Based on some court documentation, after a motion hearing that lasted most of 2016, the case is set to go to trial on September 11, 2018. Additionally, the case is soon poised to enter the discovery phase; a motion for discovery was filed on August 18.

Sandicor is a regional MLS provider owned by the three aforementioned realtor associations.

Back in January, GSDAR sued the other two associations on eleven charges, all with an anti-trust angle to them. According to the plaintiff, the other two associations used their majority hold of the Sandicor board to cut off data access in violation of contracts and pushed the other association out of Sandicor decisions. In that time, the NSDCAR president suggested that GSDAR wasn’t cooperating with attempts to improve the Sandicor system.

Alternatives

A few alternative solutions have been proposed to the dissolution of the regional MLS. GSDAR filed a motion in October asking the court to let them buy out the other stakeholders. Sandicor also filed a motion claiming that the other two stakeholders do not have legal grounds to dissolve the MLS.

What is asked >>
a. Reproduce the stretch of the passage on the Sandicor dispute from "A few alternative" through "dissolve the MLS.", swapping "dissolution" for "breakup".
b. Extend the passage on the Sandicor dispute with a few more sentences that pick up after its last one.

Provided records >>
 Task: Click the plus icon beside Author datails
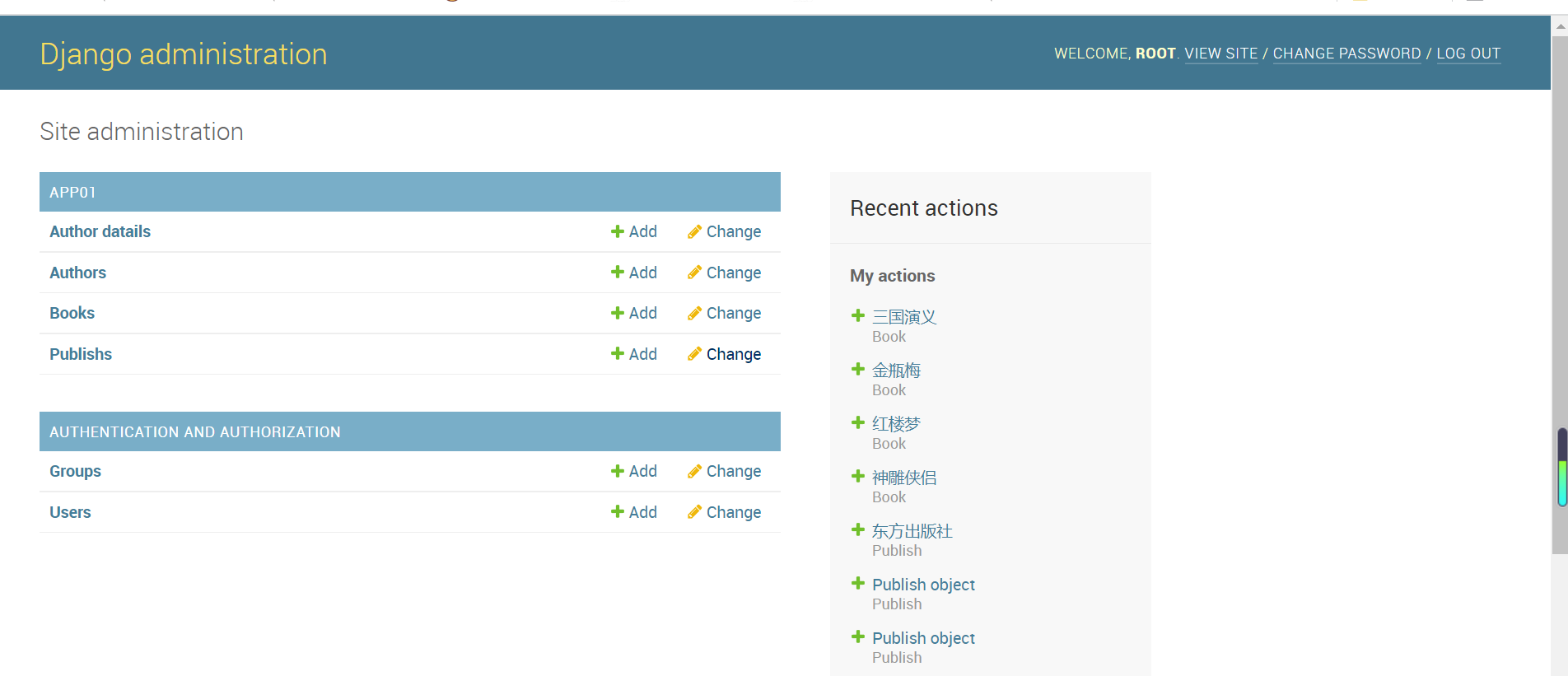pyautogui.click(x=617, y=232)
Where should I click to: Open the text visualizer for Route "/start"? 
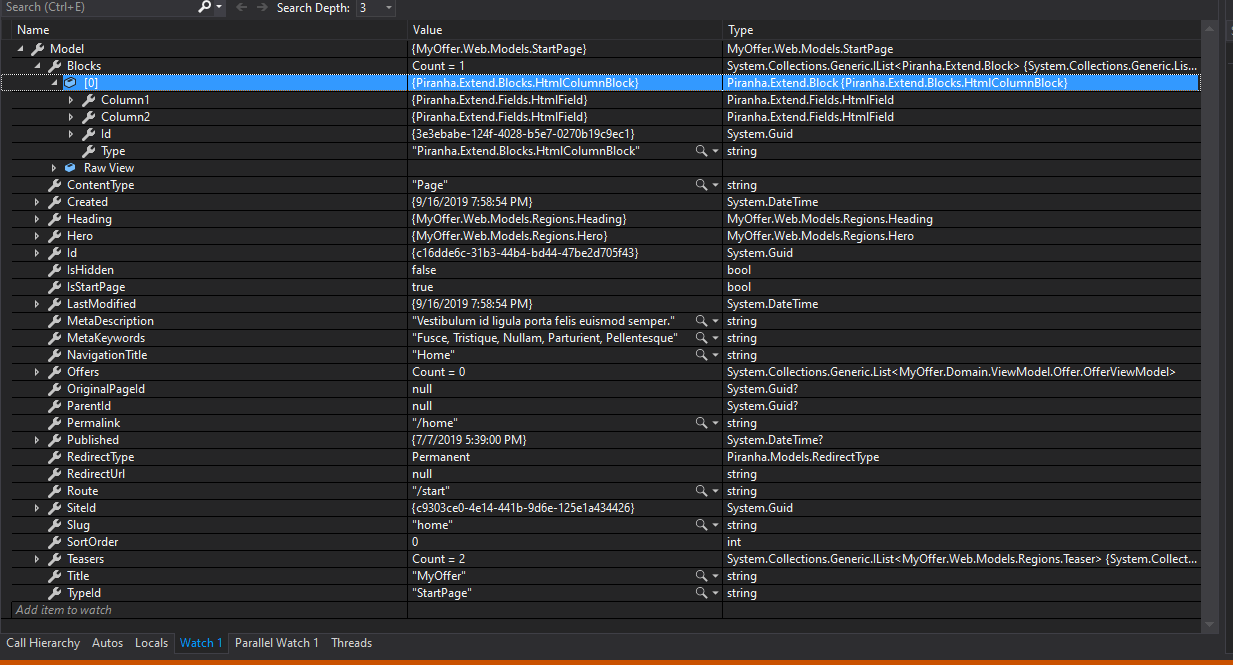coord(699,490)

* * *

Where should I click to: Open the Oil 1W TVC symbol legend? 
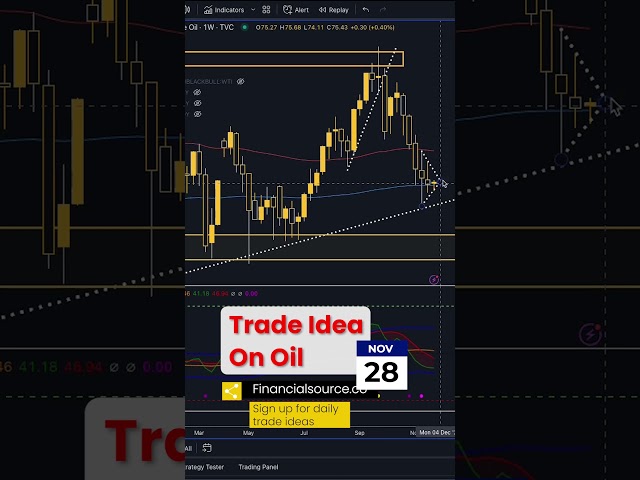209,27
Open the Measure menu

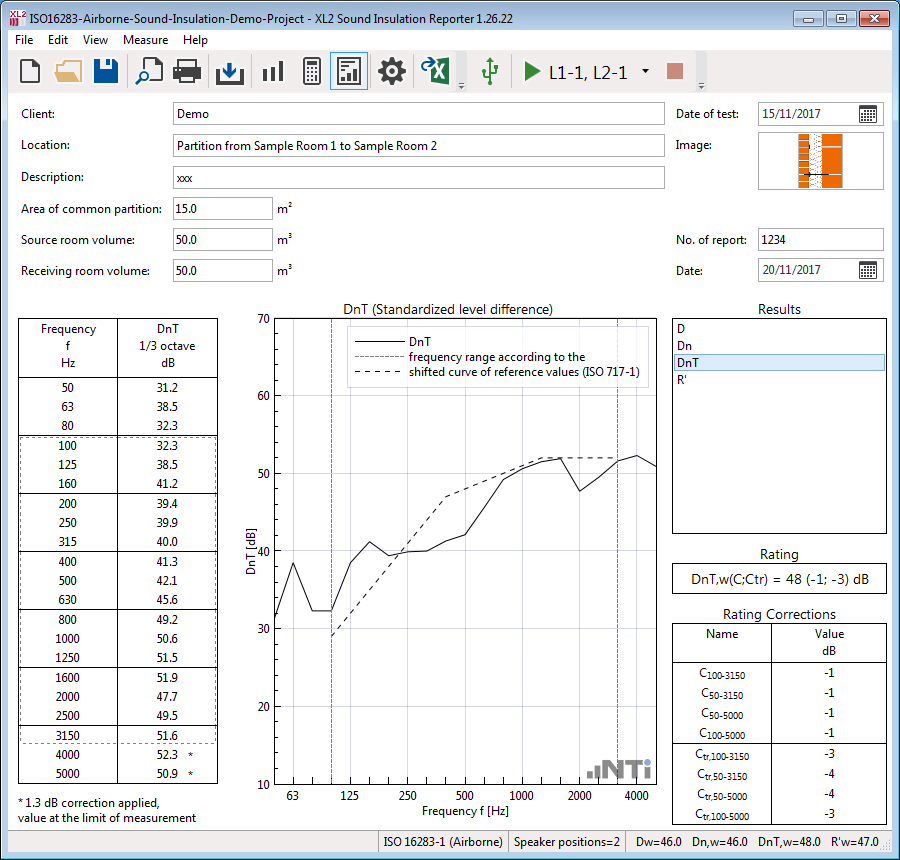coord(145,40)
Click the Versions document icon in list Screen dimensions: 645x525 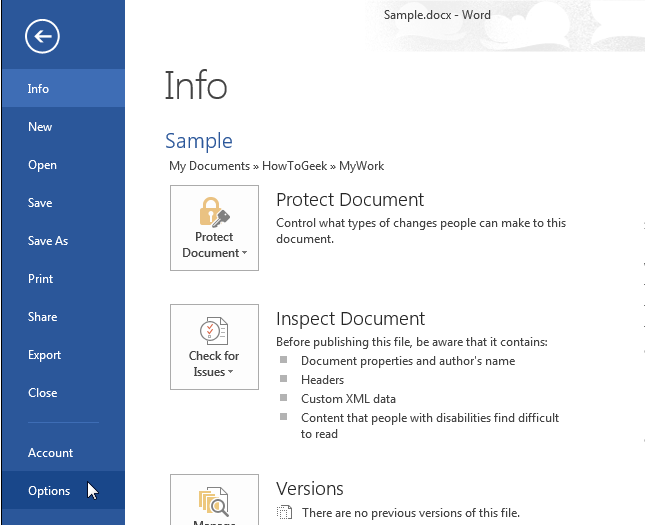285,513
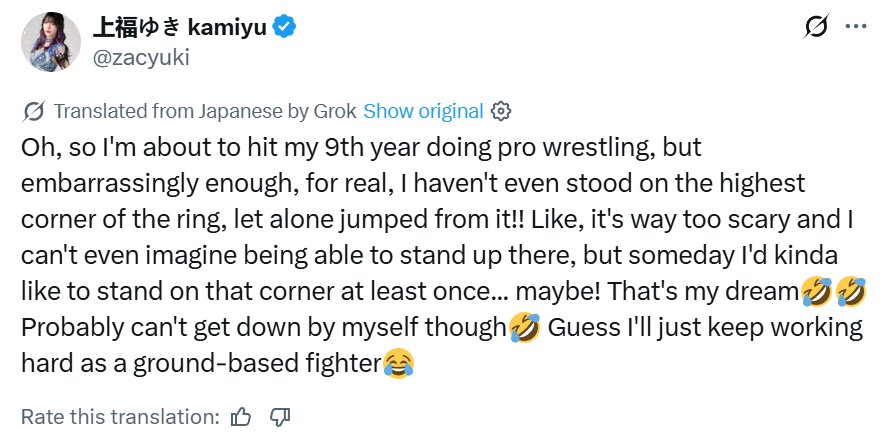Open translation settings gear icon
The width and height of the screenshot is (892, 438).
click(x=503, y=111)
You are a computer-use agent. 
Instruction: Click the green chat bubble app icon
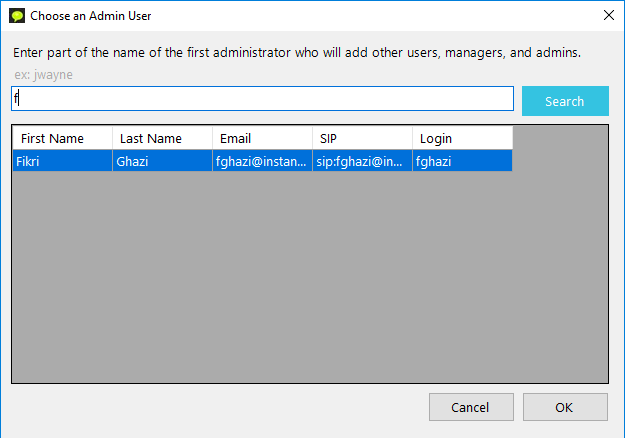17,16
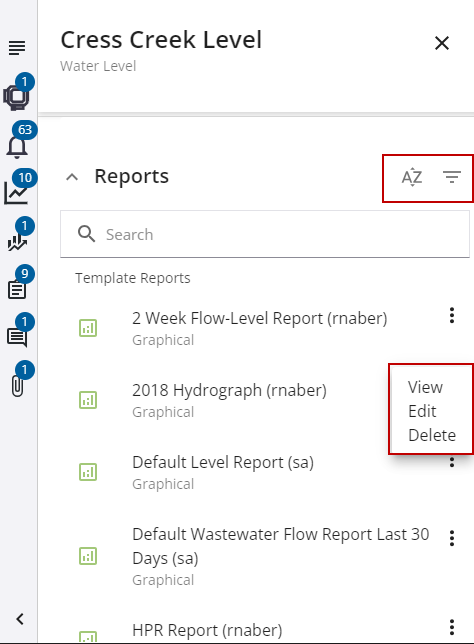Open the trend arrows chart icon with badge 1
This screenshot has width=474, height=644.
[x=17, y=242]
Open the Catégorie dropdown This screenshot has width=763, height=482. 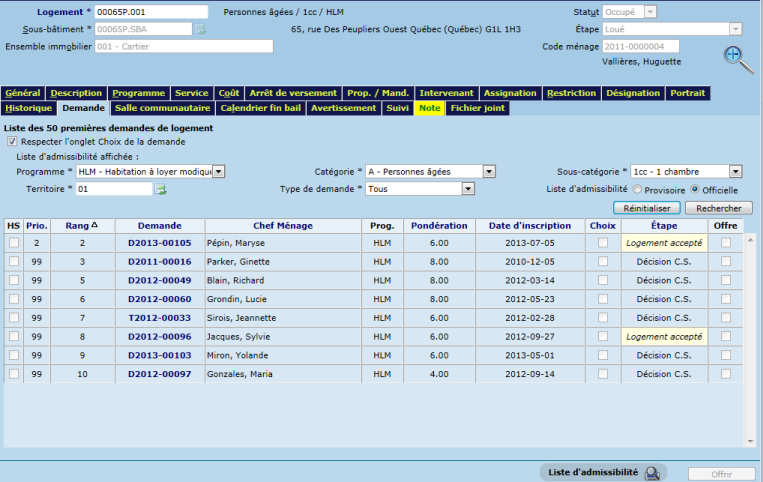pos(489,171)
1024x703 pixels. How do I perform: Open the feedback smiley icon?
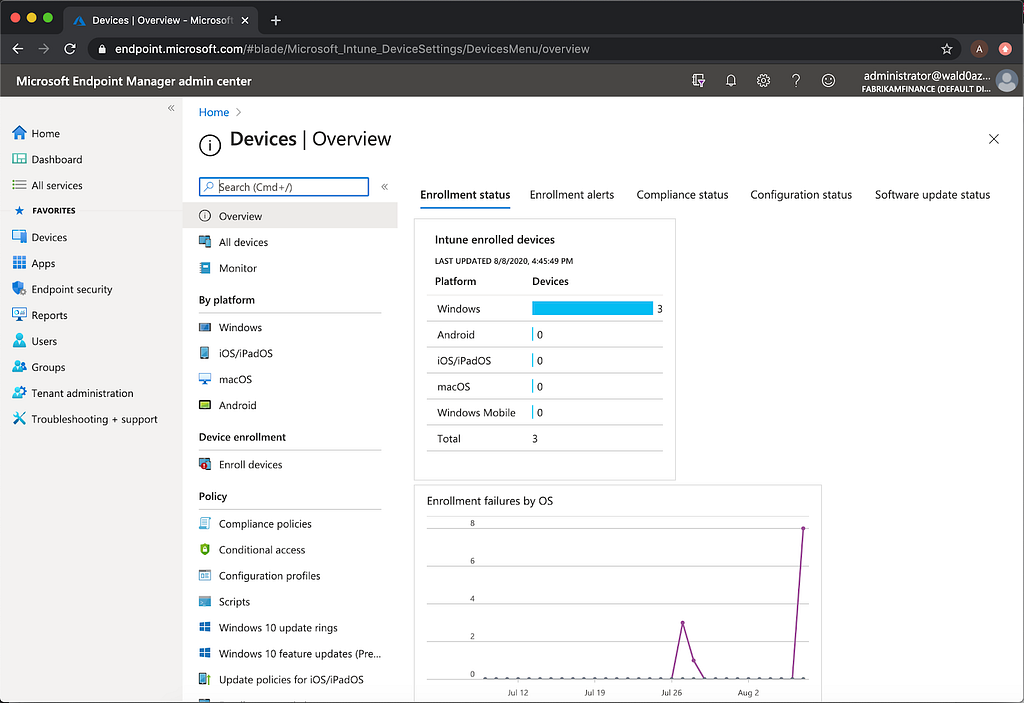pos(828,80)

==

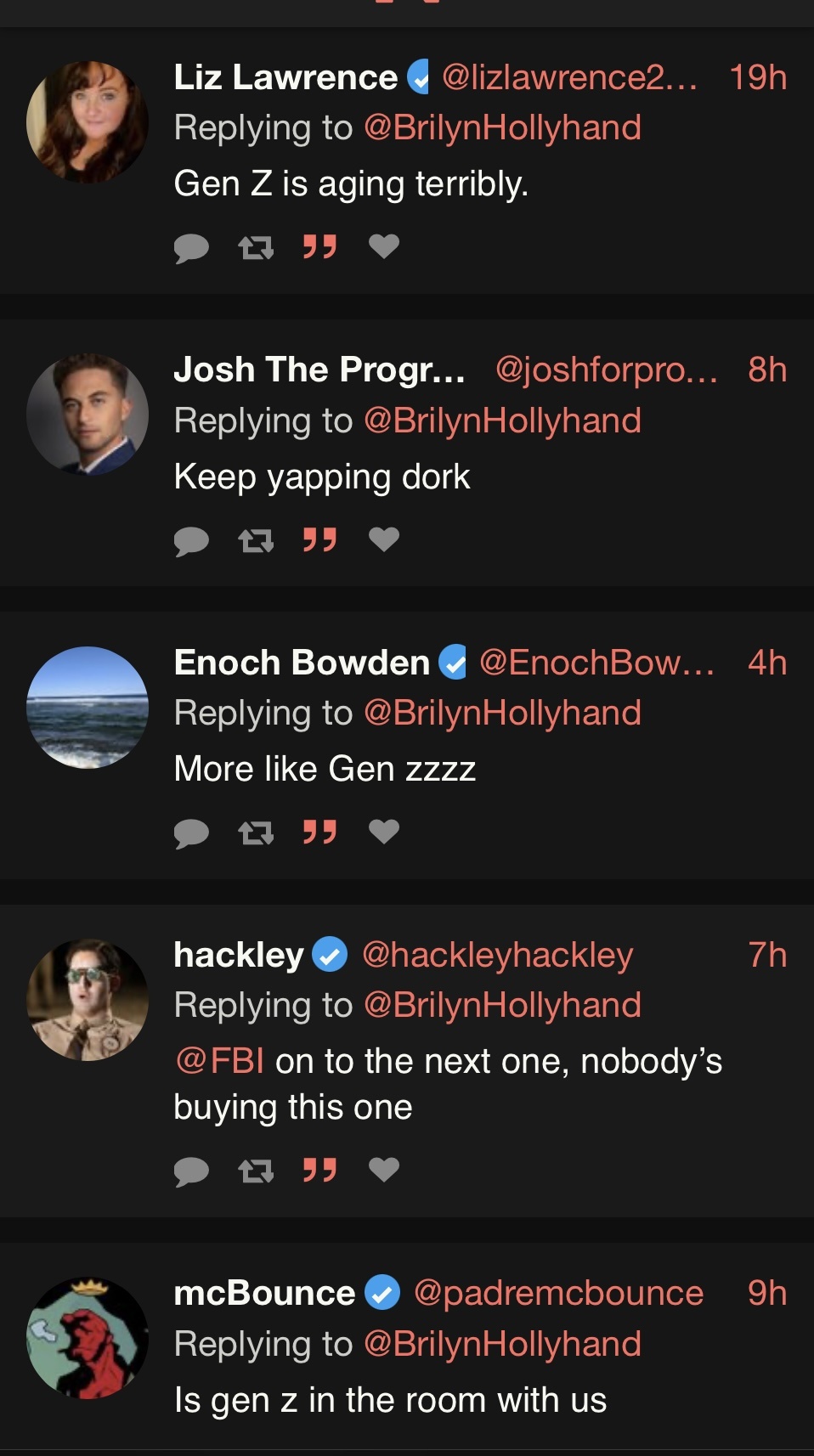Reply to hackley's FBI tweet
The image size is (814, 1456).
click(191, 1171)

The responses >>
a.
A few alternative solutions have been proposed to the breakup of the regional MLS. GSDAR filed a motion in October asking the court to let them buy out the other stakeholders. Sandicor also filed a motion claiming that the other two stakeholders do not have legal grounds to dissolve the MLS.

b.
Both the PSAR and the NSDCAR filed a motion to dismiss part of the charges against them, but the judge denied that claim.

This means that NSDCAR and PSAR will have to answer for all eleven anti-trust complaints. In March of this year, a motion to continue was filed. An early resolution conference held in March attempted to settle the matter outside of trial, but the conference failed to resolve the issue.

Case details

In the case, the San Diego Association of Realtors is represented by three lawyers, all from Higgs, Fletcher and Mack. The North San Diego County Association of Realtors and the Pacific Southwest Association of Realtors, two defendants in the case, are represented by Procopio, Cory, Hargreaves and Savitch, LLP.